The functions \(\ell_i\) can be a bit complicated, but certainly can be integrated by hand quite easily for small values of \(k\). For example, with \(k=1\) we have \(\ell_1 \equiv 1\), so the integral \(\int_a^b \ell_1(x) {\rm d}x = b-a\). For \(k=2\) we have \(\ell_1(x) = (x-x_2)/(x_1-x_2)\), yielding \[\int_a^b \ell_1(x) {\rm d}x = \frac{b-a}{2(x_1-x_2)}(b+a-2x_2),\] and similarly \(\ell_2(x) = (x-x_1)/(x_2-x_1)\), so \[\int_a^b \ell_2(x) {\rm d}x = \frac{b-a}{2(x_2-x_1)}(b+a-2x_1).\]

2.3 Newton–Cotes rules

The rectangular rule corresponds to a closed scheme with \(k=1\):

\[\hat{I}_{\rm rectangular}(f) = (b-a) f(a).\]

The midpoint rule corresponds to an open scheme with \(k=1\):

\[\hat{I}_{\rm midpoint}(f) = (b-a) f \left ( \frac{a+b}{2} \right).\]

The trapezoidal rule corresponds to a closed scheme with \(k=2\). Since \((x_1,x_2) = (a,b)\), we obtain \(\int_a^b \ell_1(x) {\rm d}x = (b-a)/2\) and

\[\hat{I}_{\rm trapezoidal}(f) = \frac{b-a}{2} \{ f(a)+f(b) \}.\]

Simpson’s rule corresponds to a closed scheme with \(k=3\). After some calculations, we obtain

\[\hat{I}_{\rm Simpson}(f) = \frac{b-a}{6} \left \{ f(a) + 4 f \left ( \frac{a+b}{2} \right) + f(b) \right \}.\]

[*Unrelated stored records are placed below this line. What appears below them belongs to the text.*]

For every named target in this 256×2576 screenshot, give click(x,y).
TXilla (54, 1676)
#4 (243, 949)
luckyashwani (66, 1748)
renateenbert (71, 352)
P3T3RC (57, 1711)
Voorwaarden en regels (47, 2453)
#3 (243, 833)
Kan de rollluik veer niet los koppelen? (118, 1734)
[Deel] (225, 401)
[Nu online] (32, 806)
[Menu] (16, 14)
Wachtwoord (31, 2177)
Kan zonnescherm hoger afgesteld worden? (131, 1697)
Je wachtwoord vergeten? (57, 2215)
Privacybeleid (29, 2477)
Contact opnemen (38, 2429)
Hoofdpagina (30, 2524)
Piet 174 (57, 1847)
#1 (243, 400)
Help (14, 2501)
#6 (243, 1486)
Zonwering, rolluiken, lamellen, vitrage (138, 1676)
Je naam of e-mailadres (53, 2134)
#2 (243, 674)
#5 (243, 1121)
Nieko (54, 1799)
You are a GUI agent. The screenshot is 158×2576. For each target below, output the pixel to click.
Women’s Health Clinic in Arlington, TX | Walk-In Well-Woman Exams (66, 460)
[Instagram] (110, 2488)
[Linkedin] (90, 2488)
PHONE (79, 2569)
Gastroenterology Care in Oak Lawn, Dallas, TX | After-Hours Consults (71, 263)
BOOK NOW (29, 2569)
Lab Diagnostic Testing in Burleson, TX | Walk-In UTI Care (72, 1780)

We can obtain bounds on the error of integration using any sequence of interpolation points, for sufficiently smooth functions.

rule \(\hat{I}(f) - I(f)\), with \(\xi \in (a,b)\)
rectangular \(-\frac{1}{2}(b-a)^2 f'(\xi)\)
midpoint \(-\frac{1}{24}(b-a)^3 f^{(2)}(\xi)\)
trapezoidal \(\frac{1}{12}(b-a)^3 f^{(2)}(\xi)\)
Simpson \(\frac{1}{2880}(b-a)^5 f^{(4)}(\xi)\)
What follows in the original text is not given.